# Compatibility Mode for xp 32 bit



## edge10 (Dec 29, 2013)

I am planning to get a new pc and I need to run 32 bit xp sp3 applications. Will compatibility mode in Win 7 or 8, an xp emulator, or other app be the best chioce? If it is trial and error what is the best method to start?


----------



## joeten (Dec 4, 2008)

What version of win 7 or 8 are you planning on using 32 bit or 64, I have found compatibility mode to be fine on some things but useless on others and using 64 bit usually means the VM is 64 bit.You also know that win 7 xp mode applies to these 
Applies to these editions of Windows 7

Professional

Ultimate

Enterprise


----------



## Wrench97 (May 10, 2008)

If you have the software currently installed on your system run the Windows 7 upgrade advisor> Download Windows 7 Upgrade Advisor from Official Microsoft Download Center


----------



## edge10 (Dec 29, 2013)

I will be running the Professional version, since xp mode is not available in Home version . Is there any difference between win 7 or 8 in xp mode?

The change over to win 7 or 8 is somewhat more complicated, because my present xp pro system is down. It looks like the psu or mobo failed and hopefully the HD was not damaged. So, I won't be able to run the upgrade advisor until the old xpp pc is fixed or the new pc with the old xpp drive. Would there be any problem with the old xpp sata HD in a new pc build as boot disk? I would then install a new HD with win 7/8 and transfer the data.


----------



## Wrench97 (May 10, 2008)

There is no XP mode in 8.

The old drive likely will not boot in the new PC without at least a repair install to swap the drivers out.

What is the software you have to run?


----------



## edge10 (Dec 29, 2013)

I thought I remember reading about xp compatibility mode in Win 8 using right mouse button on the application icon. I don't know how good the source is, here is the link How to Run Older Programs under Windows 8 - For Dummies

This is cad software. Can the drivers on the old HD be updated without damage to the data?


----------



## Wrench97 (May 10, 2008)

That's compatibility mode, Win 7 pro actually allows you to run what they call XP mode>Install and use Windows XP Mode in Windows 7

If XP will boot and run is dependent on a couple of things, If it's a OEM copy the license will be tied to the original motherboard it was installed on you can still do provided you can still buy a new XP license, If it is currently a Retail XP license then you can move the install to another PC provided it's been removed from the original PC(reusing the hard drive would satisfy that requirement).
Lastly most important you need to have XP drivers for the new system component manufacturers have stopped writing XP drivers several years ago so there just may not be any available.

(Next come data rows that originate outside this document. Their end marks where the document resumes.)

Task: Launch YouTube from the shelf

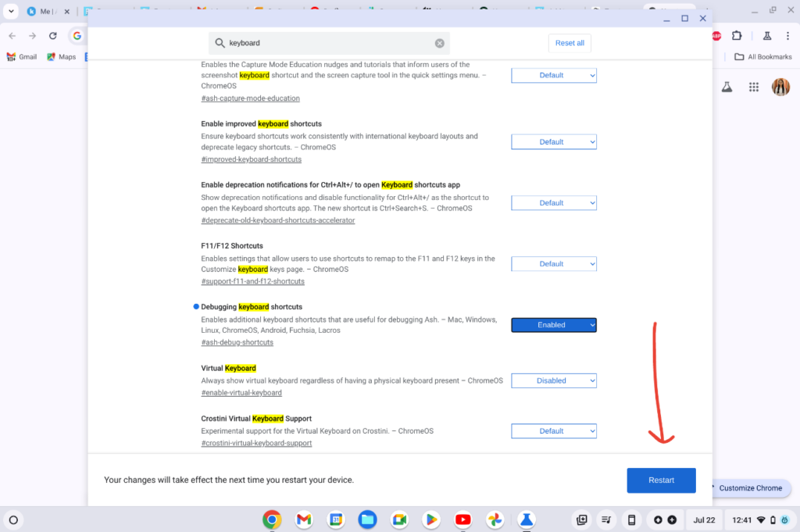Action: [x=463, y=520]
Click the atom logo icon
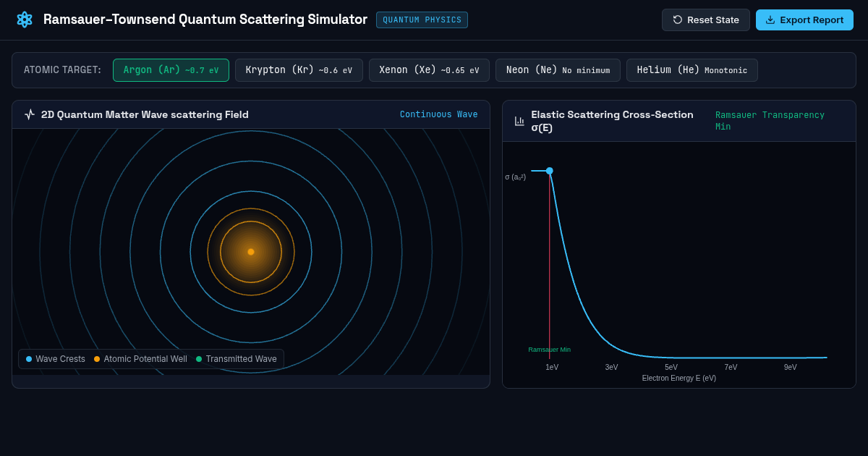 [25, 20]
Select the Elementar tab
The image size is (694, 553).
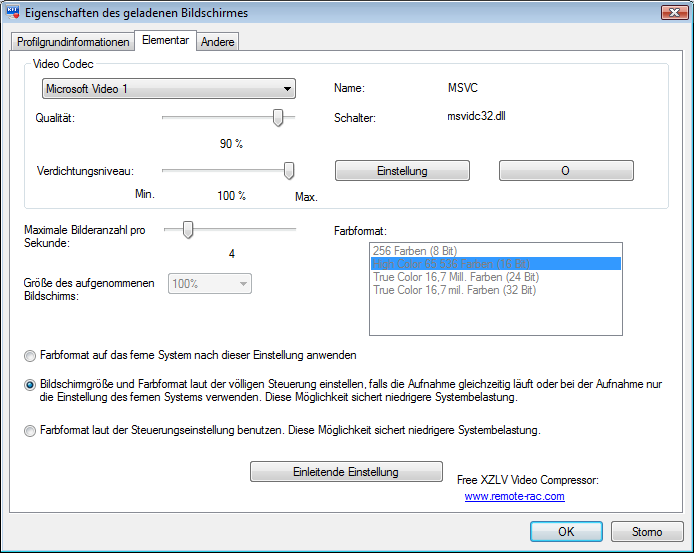tap(165, 41)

How old is the CAD software, I take it that it's 32 bit and not 64 bit, that said I have found some older proprietary software in the past that was was marked as 32 bit but still actually contained older 16 bit modules. 16 bit modules absolutely will not run on a 64 bit system in XP mode nor compatibility mode.


----------



## edge10 (Dec 29, 2013)

Unfortunately, I have an oem version of xp. But it sounds like drivers are the main issue with the new mobo. What would ms due early on if an rma or mobo was replaced?

The cad is 2008 version 32 bit. Looks like win 7 has the best chance to run it with a new HD, and transfer the data.


----------



## Wrench97 (May 10, 2008)

If it's from 2008 it'll probably run native on Win 7.

If the motherboard fails and is replaced with the same model the key will work, if you have to use a different model then phone activation is the route you have to take, you call the 800 number and tell them what happened they'll usually look at the CPU if it's the same give you a activation number, if there are too many changes they'll sell you a new license.


----------



## edge10 (Dec 29, 2013)

Would win 7 64 bit also be able to run the 32 bit cad? The later versions of the cad are 64 bit, so I need to be able to run both.


----------



## joeten (Dec 4, 2008)

See here 32-bit and 64-bit Windows: frequently asked questions - Microsoft Windows Help


----------



## Wrench97 (May 10, 2008)

It should by 2008 I doubt there's any 16 bit (Win 3.0 DOS) code left in it.


----------